Meanwhile, “Peach Blossom Land” is a slapstick performance about Tao (Derek Spaldo), who, when overwhelmed by his wife Blossom’s (Elsa Gil) infidelity, leaves home. Along his journey upstream, Tao unintentionally discovers a utopian wonderland of butterfly catching, free loving people who are entirely removed from society. Tao eventually returns home years later to find his wife and her new lover, Master Yuan (Julián Segura Mijares), still discontented with life. Tao tries insistently to reconnect with his old life, but is instantly pushed away by his reactionary family, prompting his return to Peach Blossom Land.
Forced to share the same stage, the two productions taunt each other relentlessly — wrestling with failing props, arguing about who needs the stage more, and ultimately rehearsing side by side.
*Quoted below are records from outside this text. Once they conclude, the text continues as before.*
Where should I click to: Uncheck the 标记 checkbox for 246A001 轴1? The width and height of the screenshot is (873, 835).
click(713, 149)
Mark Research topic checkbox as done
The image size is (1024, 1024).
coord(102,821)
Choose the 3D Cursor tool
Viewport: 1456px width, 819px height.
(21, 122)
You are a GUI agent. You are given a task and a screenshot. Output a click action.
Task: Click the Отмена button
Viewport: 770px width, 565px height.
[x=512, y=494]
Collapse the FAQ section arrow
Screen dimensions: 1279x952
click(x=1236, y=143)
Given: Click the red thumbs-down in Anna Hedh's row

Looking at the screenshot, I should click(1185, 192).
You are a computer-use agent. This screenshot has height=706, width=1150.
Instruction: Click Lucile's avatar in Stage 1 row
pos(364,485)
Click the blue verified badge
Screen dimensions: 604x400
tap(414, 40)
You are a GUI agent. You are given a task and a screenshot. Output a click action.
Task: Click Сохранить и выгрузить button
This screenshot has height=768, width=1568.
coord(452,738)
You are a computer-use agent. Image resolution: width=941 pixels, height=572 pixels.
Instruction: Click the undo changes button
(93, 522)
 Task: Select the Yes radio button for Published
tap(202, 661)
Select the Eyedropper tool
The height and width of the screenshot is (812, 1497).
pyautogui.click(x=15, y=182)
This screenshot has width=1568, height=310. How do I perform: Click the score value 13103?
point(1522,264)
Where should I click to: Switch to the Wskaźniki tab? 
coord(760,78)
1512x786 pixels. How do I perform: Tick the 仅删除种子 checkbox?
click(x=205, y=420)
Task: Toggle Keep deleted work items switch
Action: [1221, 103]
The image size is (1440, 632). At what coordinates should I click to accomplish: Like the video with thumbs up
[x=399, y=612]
The stage is graced with clever, well-constructed sets, transforming from an urban moonlit park to an elaborate antiquated home.
O’Reilly explained that actors were uniquely trained in Yoga and Tai chi, and were double — sometimes triple — cast for their roles in an effort to encourage discussion and versatility throughout the cast.
While it can be deceptive in its beginnings, the play gains speed with the emotional tale of Bingliu and Yun, and the crisp comedic proficiency of “Peach Blossom Land.”
Conflict between set changes lends a welcome lightheartedness to the stage, but also underlines the necessity of time as directors bicker passionately. The director of “Secret Love,” Robert Asch, desperately challenges his cast. “You are the orphan of the century!” he cries to Benliu in a voice stricken with anguish — perhaps a chilling allusion to the fate of Taiwan — a tale seemingly forgotten in our modern day.
O’Reilly’s production is a comprehensive depiction of what he calls “kind of a masterpiece.” But the intimate and riveting groundwork for Stan Lai’s 1986 creation feels worlds away in its Manhattan setting.
However, O’Reilly’s methods met criticism when final casting decisions were made four weeks into production. Some students lost their original parts or were assigned as understudies, leaving some actors disgruntled and others to exit the production.
O’Reilly criticized his staff’s lack of professionalism. “I think that the expectation in the professional world is that you go with what you’re given,” he said. “And I’m used to working with people who can pretty much run with any ball that you give them.”
Cast member John Gentile voiced his support for O’Reilly’s decisions. “The best person got the part they deserved to be in,” he said. “The strongest and the most appropriate choices were made.”